Michael Ruse speaking on evolution as a religion

Prof Michael Ruse from Florida State University will be coming to speak on Tuesday 26th May (week 6) at 2 in the Harborne Lecture Theatre on the theme of ‘Is Evolution a Religion? A View From Literature’. Michael is one of the leading philosophers of evolution, and the author of many influential books on the subject, including Can a Darwinian Be a Christian? and Monad to Man: The Concept of Progress in Evolutionary Biology . Please do join us if you can for his stimulating and engaging talk – all welcome.

The limits of science

Dr Berry Billingsley from the department of education will be leading the next work-in-progress session of the IRHS on perceived boundaries defining the extent or limits of science. The session will be at 1 p.m. on Monday 3rd of November in HumSS 127. This will be followed at 2 by a wider discussion of the projects being undertaken through the IRHS and projected plans for this coming year. Both parts of the meeting are open to anyone interested in cross-disciplinary work on the humanities and science at Reading.

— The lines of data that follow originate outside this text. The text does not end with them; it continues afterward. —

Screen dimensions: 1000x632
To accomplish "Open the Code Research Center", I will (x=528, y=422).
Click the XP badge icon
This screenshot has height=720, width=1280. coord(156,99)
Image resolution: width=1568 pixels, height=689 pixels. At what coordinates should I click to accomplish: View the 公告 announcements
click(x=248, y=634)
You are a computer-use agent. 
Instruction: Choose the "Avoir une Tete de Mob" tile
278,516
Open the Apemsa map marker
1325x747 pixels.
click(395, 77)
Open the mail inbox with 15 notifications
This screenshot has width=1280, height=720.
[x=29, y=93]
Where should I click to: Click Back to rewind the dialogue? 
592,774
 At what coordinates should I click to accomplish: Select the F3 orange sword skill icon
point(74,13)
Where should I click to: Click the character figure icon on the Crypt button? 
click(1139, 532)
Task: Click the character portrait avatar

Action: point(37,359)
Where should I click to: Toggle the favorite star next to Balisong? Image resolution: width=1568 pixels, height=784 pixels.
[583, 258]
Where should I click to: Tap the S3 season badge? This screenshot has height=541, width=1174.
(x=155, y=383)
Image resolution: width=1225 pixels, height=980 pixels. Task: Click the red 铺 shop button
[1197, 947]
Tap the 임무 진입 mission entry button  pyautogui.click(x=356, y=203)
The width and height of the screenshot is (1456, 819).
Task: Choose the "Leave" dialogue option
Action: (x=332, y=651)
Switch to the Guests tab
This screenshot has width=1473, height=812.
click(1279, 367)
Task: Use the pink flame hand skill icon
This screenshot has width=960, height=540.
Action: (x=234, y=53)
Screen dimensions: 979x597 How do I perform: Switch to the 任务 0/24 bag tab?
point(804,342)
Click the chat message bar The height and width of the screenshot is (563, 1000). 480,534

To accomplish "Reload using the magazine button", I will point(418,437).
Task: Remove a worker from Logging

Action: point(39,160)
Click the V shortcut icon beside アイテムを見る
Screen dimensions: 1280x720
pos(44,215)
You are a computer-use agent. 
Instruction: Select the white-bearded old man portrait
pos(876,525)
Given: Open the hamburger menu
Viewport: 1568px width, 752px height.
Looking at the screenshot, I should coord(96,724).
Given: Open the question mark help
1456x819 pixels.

Diachronic change in Bantu noun classes

We are holding our last work-in-progress session of term next week at 1 o’clock on Wednesday 2nd July in HumSS 175. Annemarie Verkerk from the School of Biological Sciences will be speaking on ‘Diachronic change in Bantu noun classes: an investigation using phylogenetic comparative methods’. She will present a case study of the use of phylogenetic comparative methods in linguistics by looking at Bantu noun classes. In this talk, Annemarie will be contributing to work describing diachronic change in Bantu noun classes (e.g. Katamba 2003, Maho 1999) by looking at ancestral state reconstructions and rates of change. Please do join us if you can.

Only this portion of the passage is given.